§ Exercise prompt: Only the lines from the one containing "Where should I click to: Click the green" through the end of the entries should be returned, exactly as they are, with the pictures omitted.

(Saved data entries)
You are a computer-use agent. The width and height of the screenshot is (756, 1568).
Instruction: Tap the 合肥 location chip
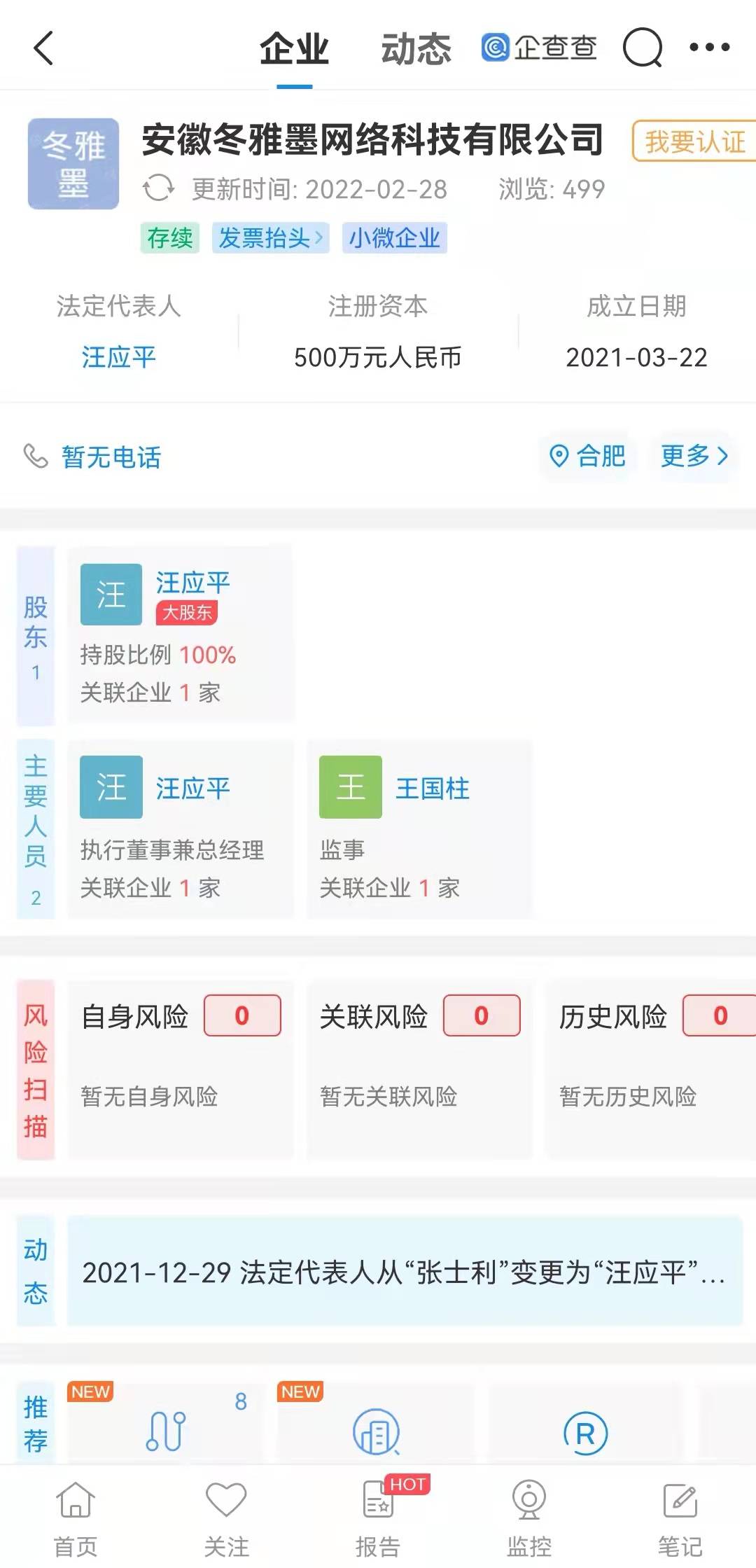pyautogui.click(x=588, y=457)
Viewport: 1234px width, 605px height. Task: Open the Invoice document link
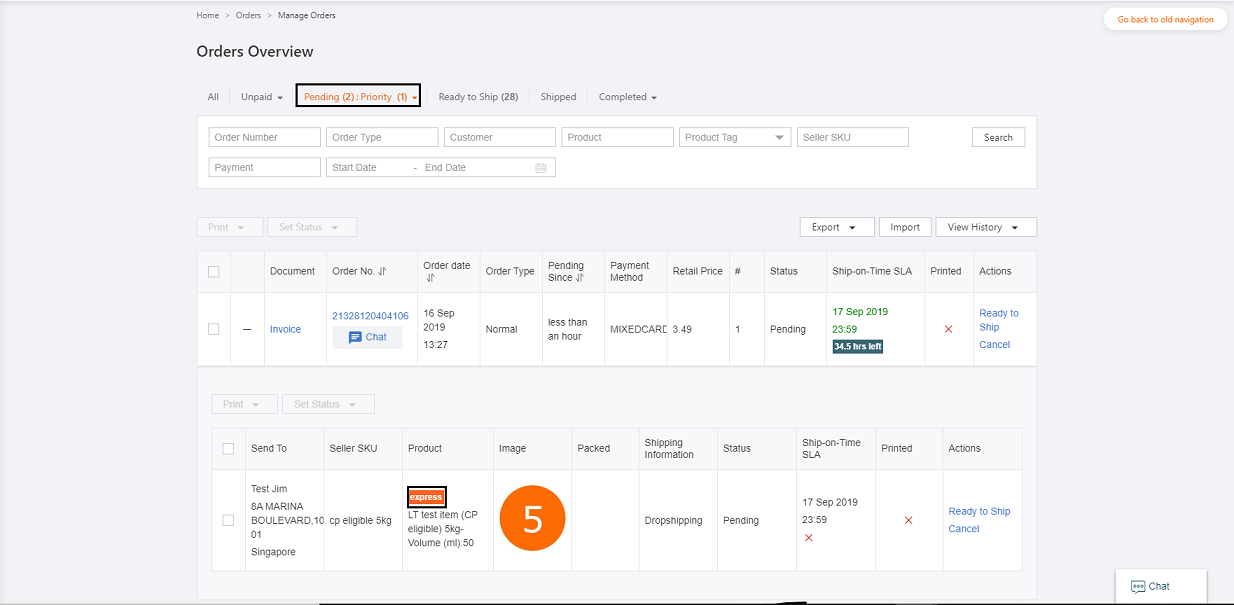(x=285, y=329)
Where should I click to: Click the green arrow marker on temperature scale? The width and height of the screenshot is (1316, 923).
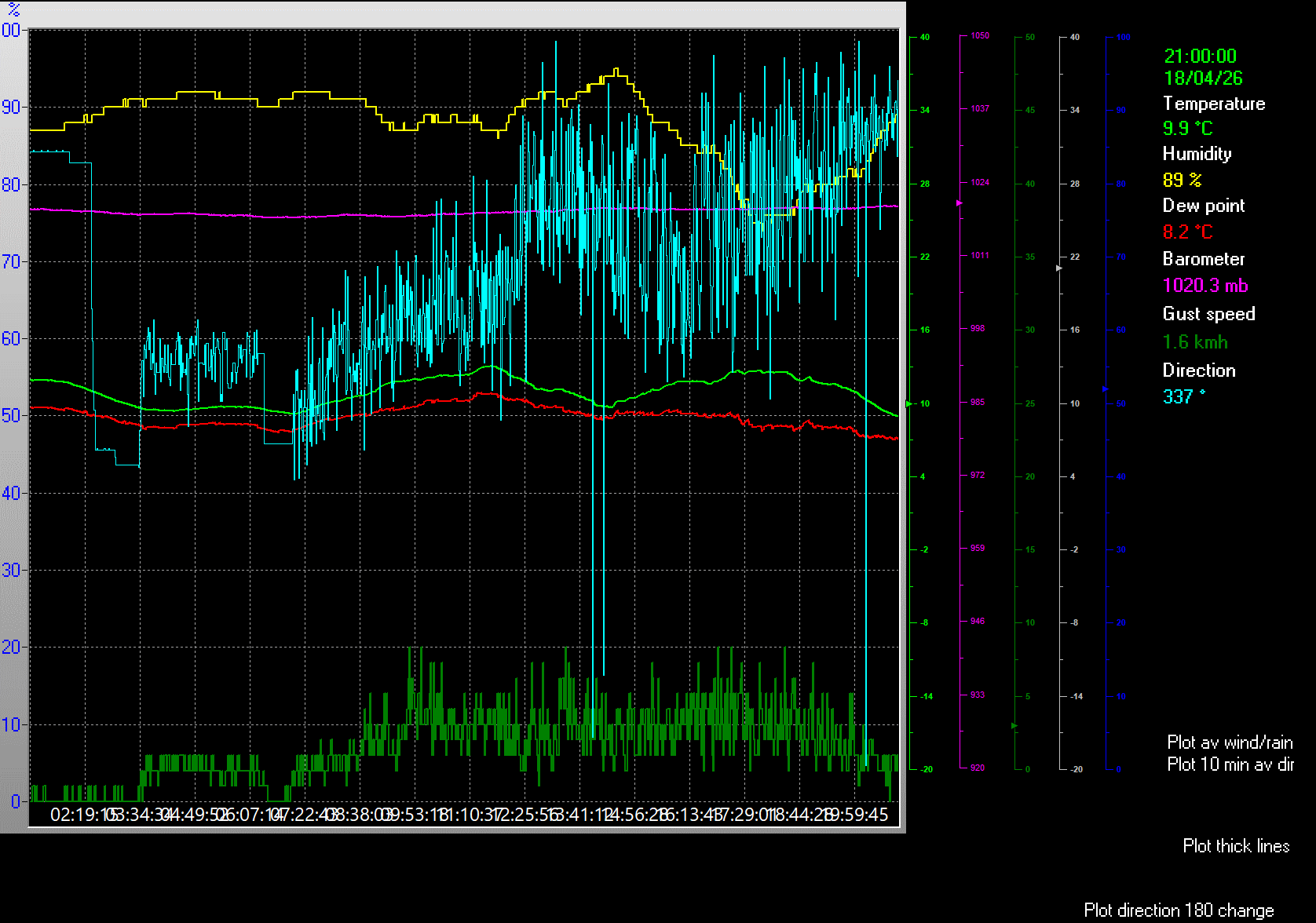(x=909, y=403)
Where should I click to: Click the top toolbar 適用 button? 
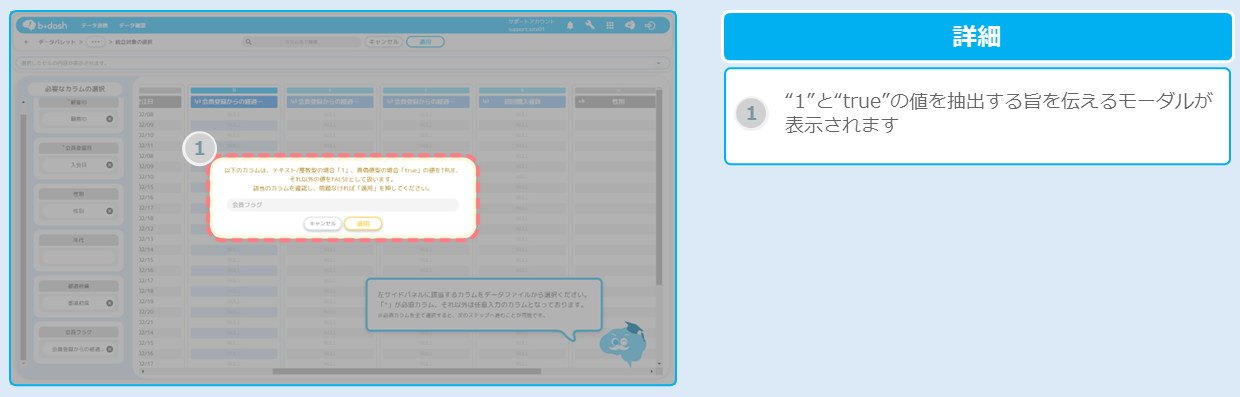pyautogui.click(x=425, y=42)
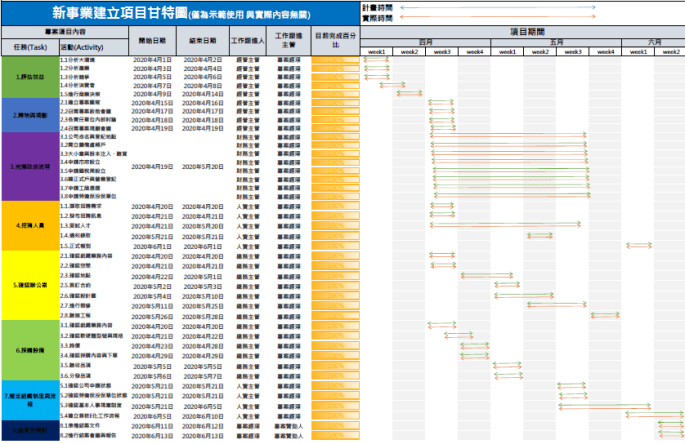Select the green task 1 category cell
Screen dimensions: 685x444
tap(29, 76)
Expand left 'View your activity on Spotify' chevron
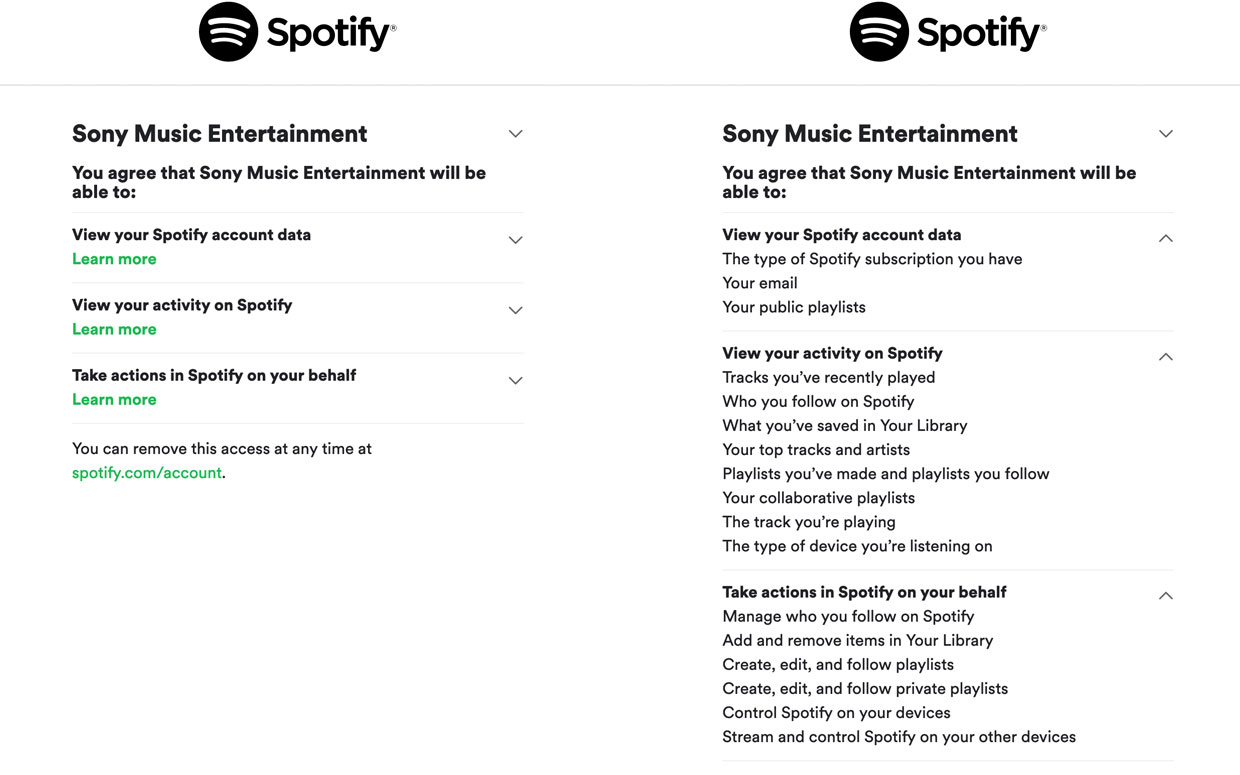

§ Output for this exercise:
Where should I click to: Click the green arrow marker on temperature scale? The width and height of the screenshot is (1316, 923).
(x=909, y=403)
Where should I click to: Click the top toolbar 適用 button? 
pyautogui.click(x=425, y=42)
Select the green task 1 category cell
Screen dimensions: 685x444
tap(29, 76)
Expand left 'View your activity on Spotify' chevron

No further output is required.